How to have your life saved? Go to prison and read some philosophy there

6. Q. How to live?: A. Use little tricks

This week’s chapter starts with:

“About academic philosophers, Montaigne was usually dismissive: he disliked their        pedantries and abstractions. But he showed an endless fascination for another tradition in philosophy: that of the great pragmatic schools which explored such questions as how to cope with a friend’s death, how to work up courage…and how to make the most of life.”

One man immediately wondered about who the “academic philosophers” were, why the Hellenists, in contrast (Bakewell notes that Montaigne loved them), were thought not to be academic philosophers, and especially, whether or why philosophers should be held to any different practical standards than any other professional field, such as physics.
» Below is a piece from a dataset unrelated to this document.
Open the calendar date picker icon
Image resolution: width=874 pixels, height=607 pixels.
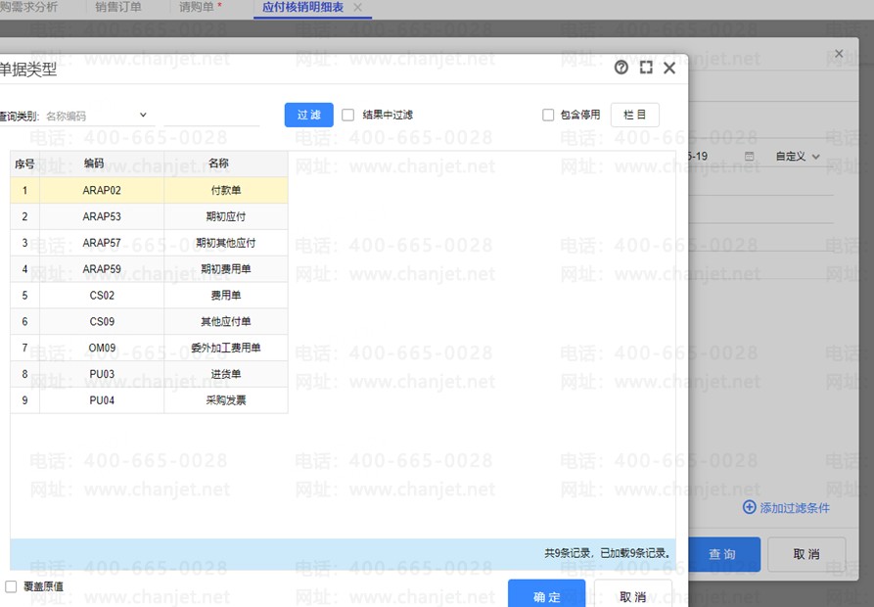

Thus was a great debate launched about first, whether philosophers should be required to have their work have an impact on life on the street (as they put it). The group was divided on this matter, but it turned out that they were at least as divided on the question of what counted as having pragmatic value at all. Must it bake bread? Must it answer questions? And if it must answer questions must it do so in a way that anyone could understand? One man mentioned Berkeley, whom we read with great difficulty some time back, but who influenced his thinking about the nature of knowledge. I gave the example of GE Moore’s attack on the idealist’s claim that time is unreal – what could the claim mean if not that e.g., the talk of having had breakfast before work is wrong in some way (false or meaningless)? And what a doozy of a deeply philosophically interesting backfire that example led to! The native American member of the group made a strong case that in fact that claim that time is unreal could merely reflect the view that all of our ways of thinking and talking about time are merely conventional and that indeed 10:00 a.m., for example, as a time doesn’t really exist. He went on to say that Native American ways of talking about and thinking about humans’ relationship to nature is very different from that of people caught up in the hustle and bustle of the ways of the modern world, and that though those differences in whole worldviews might be distant enough from the day to day that they might be hard to connect back to the frameworks, that doesn’t make them any less real or significant.

Next he pointed out that the suicide rate of Native Americans (and Native American men in particular) is many times higher the general population. So what? Someone asked.  “Being in prison and in this group where I’ve learned a lot about ideas, some of them very abstract, may have saved my life.”

We wanted to hear more but ran out of time.

Somehow though just before we got hustled angrily out of the classroom by the guard – we lingered to hear out a sentence after the Go back! which I won’t do again – someone managed to wedge in the question of what I thought of the Miss America competition announcement that they’re ditching the swim suit segment of the competition. Ha! In this respect our meeting last week put me firmly in mind of my seminars for first years in which students (well, some anyway) treat me almost like an oracle, and seem to be endlessly interested in my views about just about anything.